Sundaram Tagore Hong Kong is pleased to present Marked: Contemporary Takes on Mark-Making, an exhibition showcasing the work of three noted artists who bridge East and West.
Hosook Kang, Hassan Massoudy and Golnaz Fathi were each born in the East, but live and work in the West. Each also employs a distinctive mark-making technique, subtly merging the traditions and artistic mores of his or her culture of origin with contemporary Western visual language.
Combining bold action painting and steady mark-making, Korean-born New York painter Hosook Kangcreates optical effects through a process of layering intricate dot patterns and gestural brushstrokes.
Kang’s paintings depict nature as she sees it in her imagination. She starts with a background of abstract forms—her vision of the completed painting—then covers the canvas with a painted net of structured units that create a skin-like overlay. To bring her original vision back into focus, Kang fills each unit with colors that correspond to the background, adding a three-dimensional quality. Obsessively detailed and orderly, these works are simultaneously meditative and pulsing with energy.
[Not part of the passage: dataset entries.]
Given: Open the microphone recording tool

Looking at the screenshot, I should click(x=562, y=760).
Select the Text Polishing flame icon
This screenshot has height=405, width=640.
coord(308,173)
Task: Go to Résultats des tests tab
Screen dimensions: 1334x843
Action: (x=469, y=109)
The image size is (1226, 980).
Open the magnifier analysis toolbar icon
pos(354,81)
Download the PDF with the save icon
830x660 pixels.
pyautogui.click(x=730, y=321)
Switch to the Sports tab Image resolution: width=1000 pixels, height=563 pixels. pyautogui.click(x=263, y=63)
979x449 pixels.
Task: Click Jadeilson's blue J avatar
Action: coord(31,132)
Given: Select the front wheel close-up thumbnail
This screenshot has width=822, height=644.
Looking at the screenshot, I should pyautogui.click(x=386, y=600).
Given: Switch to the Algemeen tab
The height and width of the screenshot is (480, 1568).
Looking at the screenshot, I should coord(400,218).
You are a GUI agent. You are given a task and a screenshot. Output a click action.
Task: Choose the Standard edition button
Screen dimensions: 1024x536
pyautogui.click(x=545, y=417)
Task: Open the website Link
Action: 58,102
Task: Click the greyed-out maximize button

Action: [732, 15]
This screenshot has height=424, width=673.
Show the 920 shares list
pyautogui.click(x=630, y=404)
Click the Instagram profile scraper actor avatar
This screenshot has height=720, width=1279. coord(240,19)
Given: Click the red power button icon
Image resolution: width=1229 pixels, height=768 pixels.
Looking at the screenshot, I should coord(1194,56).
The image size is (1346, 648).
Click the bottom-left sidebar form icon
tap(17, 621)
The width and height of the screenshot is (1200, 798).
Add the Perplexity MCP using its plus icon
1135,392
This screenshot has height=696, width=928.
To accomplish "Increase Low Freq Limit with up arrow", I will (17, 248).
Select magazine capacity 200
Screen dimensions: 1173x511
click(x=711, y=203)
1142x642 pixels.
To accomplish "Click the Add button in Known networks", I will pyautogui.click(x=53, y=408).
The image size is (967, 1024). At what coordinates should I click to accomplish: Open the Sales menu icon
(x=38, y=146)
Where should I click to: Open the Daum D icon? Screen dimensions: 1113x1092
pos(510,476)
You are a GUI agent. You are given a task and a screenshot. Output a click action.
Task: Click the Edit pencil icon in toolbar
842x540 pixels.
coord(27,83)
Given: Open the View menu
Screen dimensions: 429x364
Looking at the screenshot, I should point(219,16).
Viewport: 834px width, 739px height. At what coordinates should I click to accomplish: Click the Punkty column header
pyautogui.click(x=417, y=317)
Kang’s works reference traditional Korean motifs, such as elements of nature, yet her focus on abstraction and the richness of color root her work firmly in the Western tradition.
Hosook Kang was raised in Daegu, Korea, and attended the Pratt Institute, Brooklyn. She has exhibited her work at Gallery Korea, Korean Cultural Service New York and Daegu Culture and Arts Center, Korea.
Classically trained calligrapher Hassan Massoudy inscribes oversized letters in vibrant color on paper to create sublime, visually compelling works that bring traditional Arabic script into a contemporary context.
Massoudy, who was raised in Iraq and is based in Paris, sources words from Eastern and Western authors, poets and philosophers. He selects a passage, which he writes at the bottom of a sheet of paper, then extracts a single word, enlarging it to monumental proportions over the entire surface of the paper.
In accordance with tradition, Massoudy makes his own tools and inks, but breaks from the Arabic custom of using black ink by incorporating a bold palette of blues, greens, yellows and reds. Although executed with the utmost control, his letters are gestural, fluid and charged with energy, as he skillfully transforms the written word into an emotionally evocative pictorial element.
Born in Najaf, Iraq, in 1944, Massoudy moved to Baghdad in 1961 to study classical calligraphy. He moved to France in 1969, continuing his education at the Ecole des Beaux-Arts in Paris. He has shown his work at The Kennedy Center, Washington, DC; the British Museum, London; Musée d’Avranches, France; Centre d’Art Contemporain, Abbaye de Trizay, France; and the Palais des Congrès, Grasse.
Iranian artist Golnaz Fathi, who divides her time between Tehran and Paris, works in fine pen, mostly on varnished raw, rectangular, polyptych canvases, in a limited palette of white, black, red and yellow. She layers the surface of the canvas with thousands of minute marks that echo the curvilinear forms of Persian calligraphic letters and words. These intricate lines coalesce into minimalist compositions that can be read in multiple ways—as landscapes, electronic transmissions or atmospheric phenomena. She refrains from titling her works, which allows the viewer free reign to assign his or her own interpretation.
The basis of Fathi’s practice is siah-mashq, a traditional exercise in which the calligrapher writes large, cursive letters across the page in a dense, semi-abstract formation. The letters aren’t meant to form words or convey meaning, but rather strengthen the skill of the scribe. Fathi reinterprets this technique, drawing inspiration from various Western and Eastern sources, including American Abstract Expressionism, as well as the work of Iranian and Middle Eastern modernists who pioneered the use of the written word as a pictorial element in the late 1950s and early 1960s. The strength of her work lies in the emotion suggested by the rhythmic gestures of her mark-making.
Born in Tehran in 1972, Fathi mastered classical calligraphy at Azad University and the Iranian Society of Calligraphy. Her work is in the collections of the British Museum, London; Brighton & Hove Museum, England; Carnegie Mellon University, Doha; the Islamic Arts Museum Malaysia, Kuala Lumpur; the Asian Civilisations Museum, Singapore; and The Farjam Collection. She has exhibited extensively around the word, including at the Tehran Museum of Contemporary Art and the Chelsea Art Museum, New York.